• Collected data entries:
((
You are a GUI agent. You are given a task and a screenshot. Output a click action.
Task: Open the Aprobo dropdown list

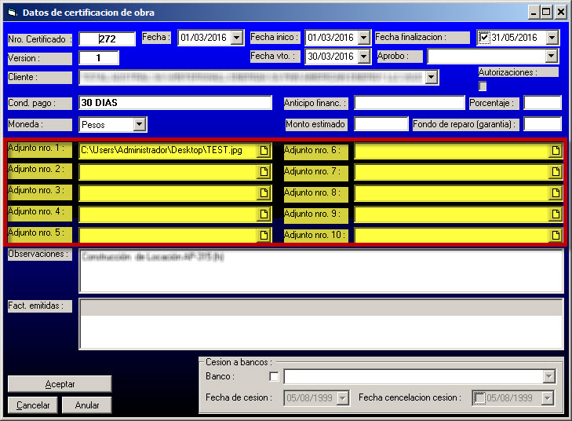[552, 57]
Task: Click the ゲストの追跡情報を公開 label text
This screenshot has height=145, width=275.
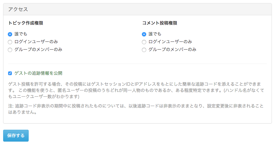Action: [x=38, y=73]
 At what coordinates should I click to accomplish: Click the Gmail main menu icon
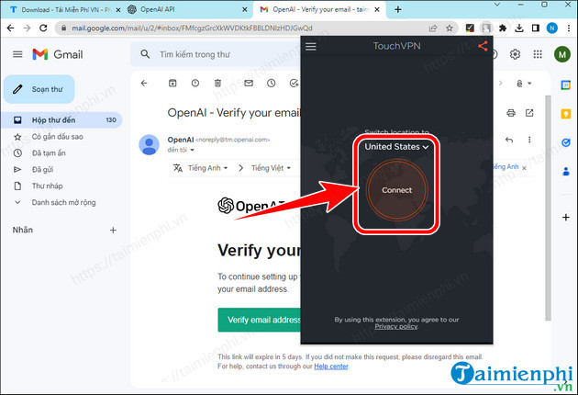(x=17, y=54)
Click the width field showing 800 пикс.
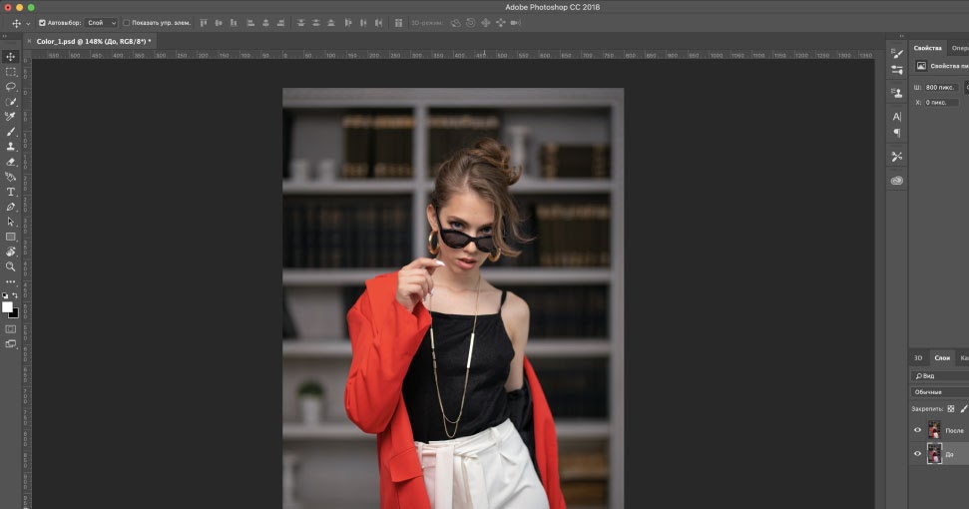This screenshot has height=509, width=969. [940, 87]
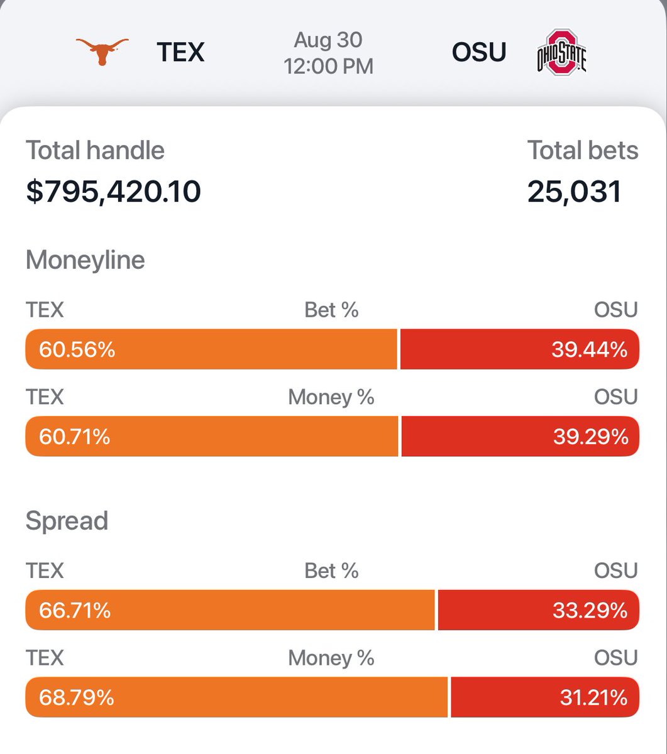Select the TEX team abbreviation

[x=180, y=52]
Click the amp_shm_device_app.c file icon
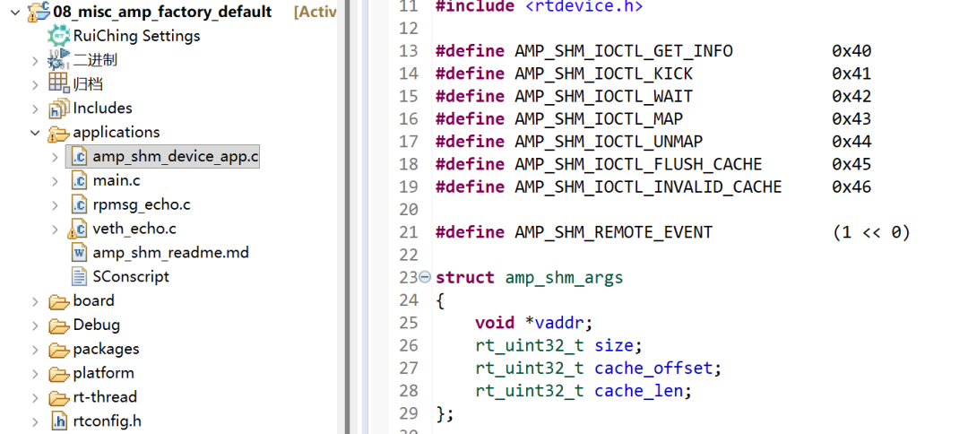This screenshot has width=968, height=434. coord(79,157)
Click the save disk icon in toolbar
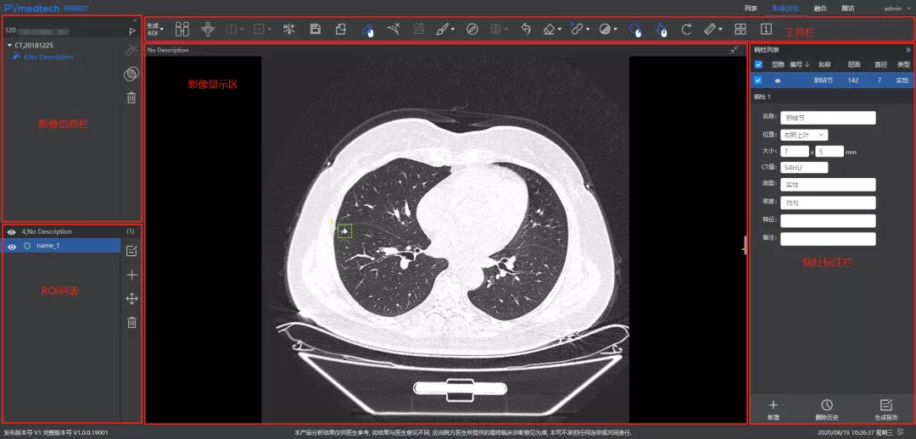 (316, 30)
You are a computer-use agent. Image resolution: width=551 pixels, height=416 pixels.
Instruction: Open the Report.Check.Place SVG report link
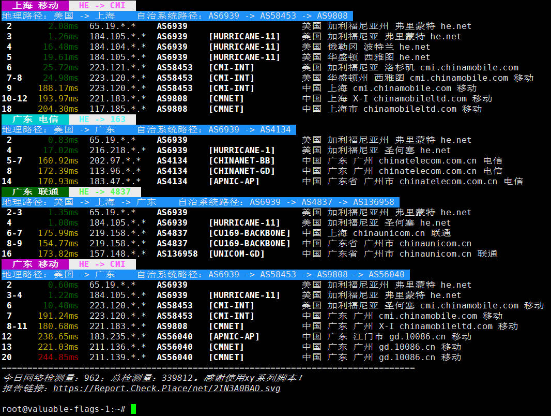click(166, 388)
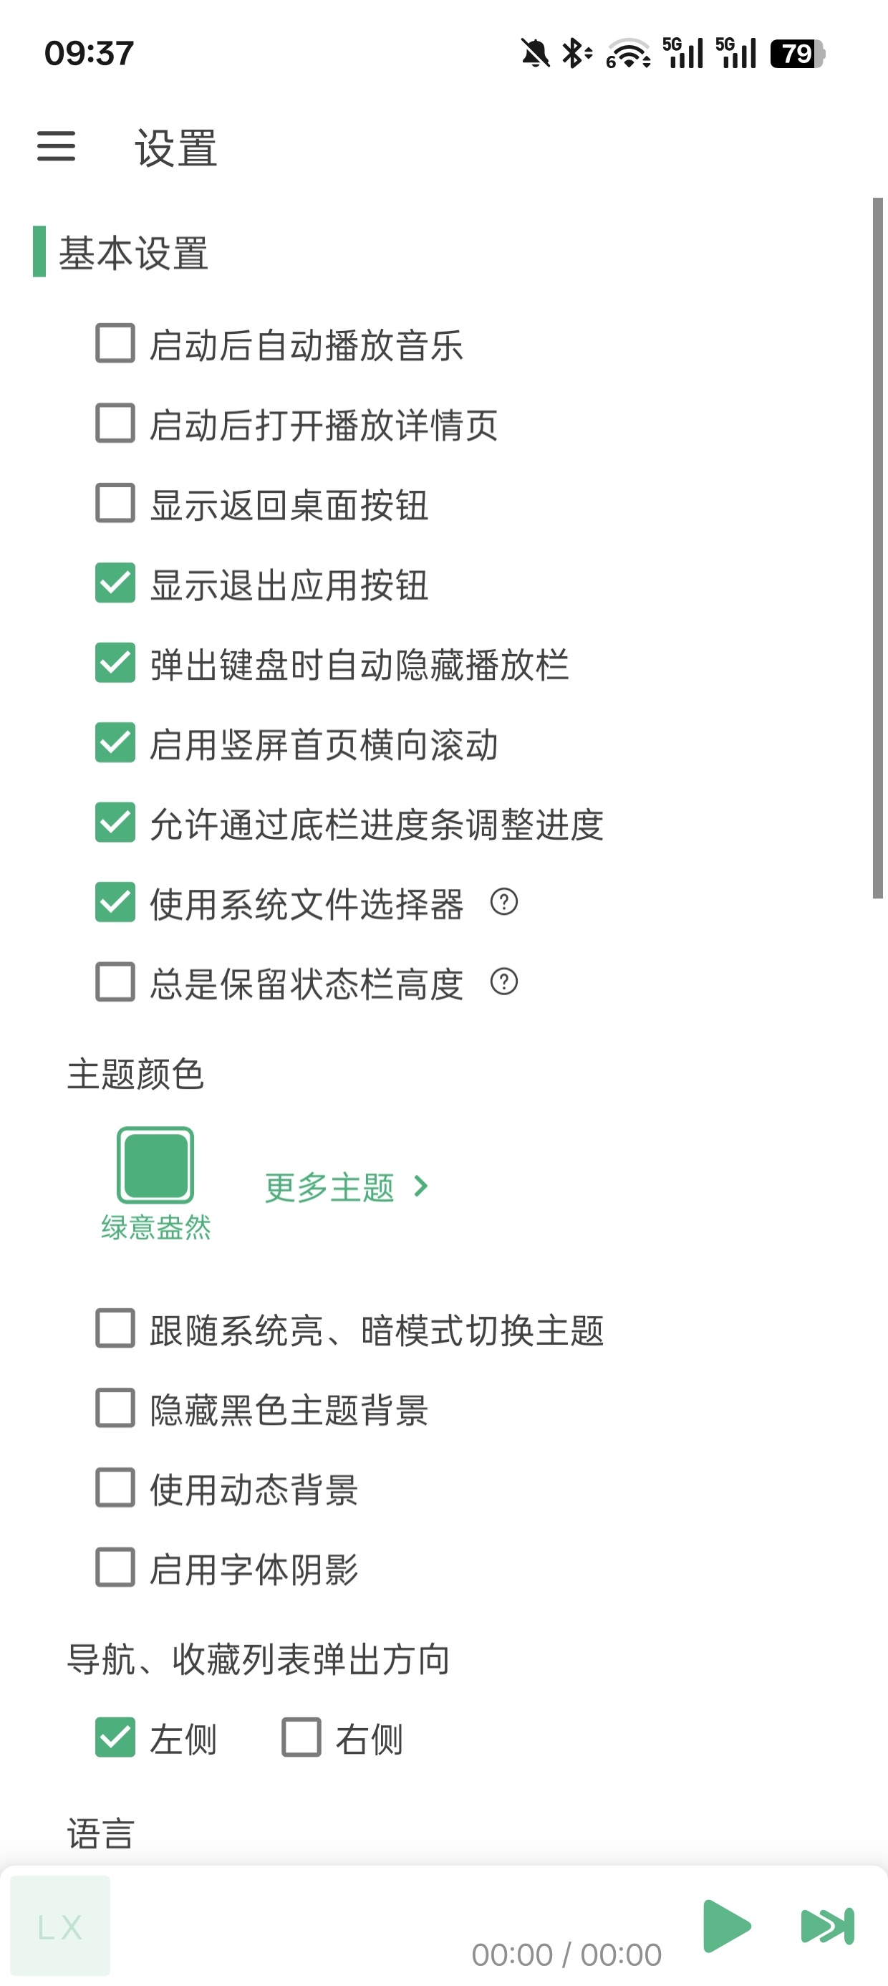888x1986 pixels.
Task: Open the hamburger navigation menu
Action: pos(56,146)
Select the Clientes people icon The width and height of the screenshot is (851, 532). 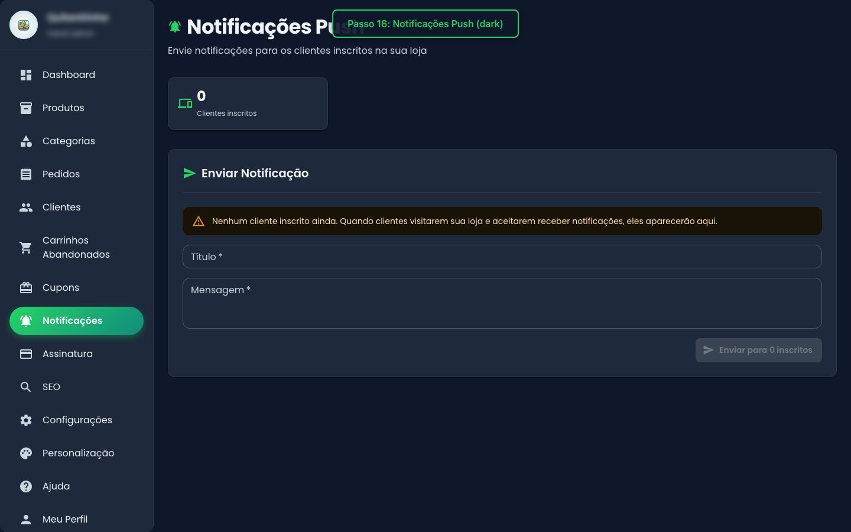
))
• Task requirements:
All lines of the entries containing the string "agent" must be shown in full.

• Answer area:
You are a GUI agent. You are given a task and a screenshot. Output a click action.
You are a computer-use agent. Image resolution: width=551 pixels, height=416 pixels.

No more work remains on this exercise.